Some recent studies have shown that even sedentary men require significantly more BCAA than what the RDA recommends. Even at leucine intakes 40% higher than the RDA figure, these men were found to be in negative leucine balance. In this state, optimal muscle maintenance is not possible and the status of all the other amino acids is also compromised.

All Athletes

All athletes want to avoid the reduced muscle size and strength consequent of reduced muscle protein synthesis and breakdown. Keep in mind an adequate level of free BCAA won’t turn you into superman (although higher targeted dosages may come close), but will enable you to avoid some of the negative effects of BCAA depletion including inadequate recovery and training stagnation.

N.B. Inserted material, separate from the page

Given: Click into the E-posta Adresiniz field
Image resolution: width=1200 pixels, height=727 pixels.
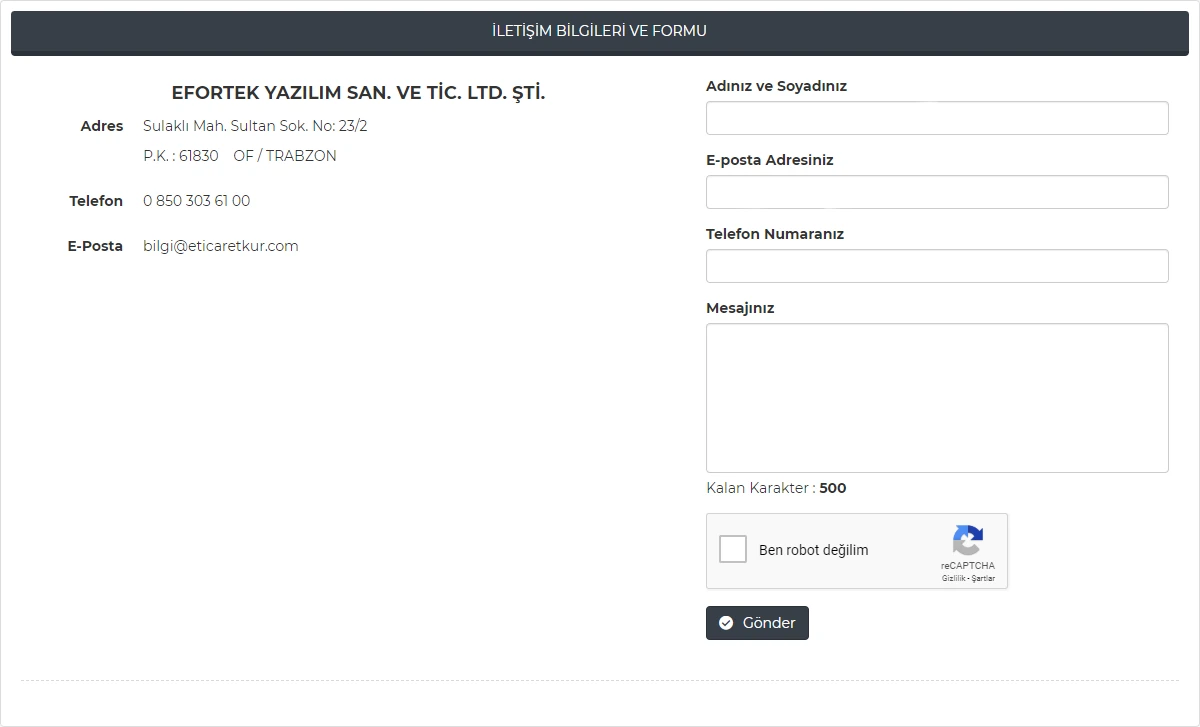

First you should make sure you get an adequate level by consuming enough protein to ensure at least a homeostatic level. Then you can add to this through targeted supplementation.

If you already have an adequate level provided by your diet, you’ll really be able to see the benefits. In addition to consuming enough protein, make sure you consume enough quality calories on a daily basis and get plenty of rest and recovery. By consuming adequate calories and carbohydrates you’ll help spare the BCAAs.

The greater your glycogen storage the more likely your BCAA pool will be used for muscle growth and the less likely it will be oxidized as energy. Rest and recovery will further help direct your BCAA pool towards muscle growth. Following these steps will go a long way in enhancing your gains-and we haven’t even covered the REAL supplemental benefits yet!

Next week I’ll get into the specifics on how higher targeted and timely dosages of BCAA supplementation can induce rather drug-like anabolic and anti-catabolic effects in the body! Trust me, if your goals include improving strength, performance, muscularity, and dropping body fat, then you won’t want to miss out on this!

Superior1

Part III

——————————————————————————–

This is a multi-part series on BCAA supplementation for athletes. Please check out Part I and Part II if you haven’t already. Over the last 2 installments I’ve given a general outline of how BCAAs function in the body and the impact various things like diet and exercise can have on BCAA levels. Now it’s time for the good stuff! What can targeted BCAA supplementation do for you? Science has shown us that BCAA supplementation can have rather far-reaching positive effects in the body. Among These effects include:

Boosting Immune Function – Remember if you’re sick it’s hard to train, much less grow. It’s even harder to come back after an illness without losing a ton of strength and size. When you train at high intensity or high volume you risk immune suppression and infections. By supplementing with BCAAs you’ll help reverse glutamine loss, which is essential for immune function. In addition to this, the BCAAs help prevent a catabolic state in the body, which in turn can help improve recovery and lessen the damaging effects your exercise sessions may have on the body.

Stimulate Protein Synthesis – BCAAs by themselves have been shown to independently stimulate muscle protein synthesis. In other words, they have shown the ability to induce muscle gains, even in the absence of weight training! Studies have shown that BCAA supplementation increases the hormones: testosterone, growth hormone, and insulin.

All of these are highly anabolic hormones. Research also shows that under conditions of extreme stress, such as hiking for 21 days at high altitude, BCAA supplementation (10 grams per day) was shown to increase muscle mass while subjects ingesting a placebo had no such change. The important thing here is these people gained muscle under extreme conditions without any anabolic stimulus such as weight training.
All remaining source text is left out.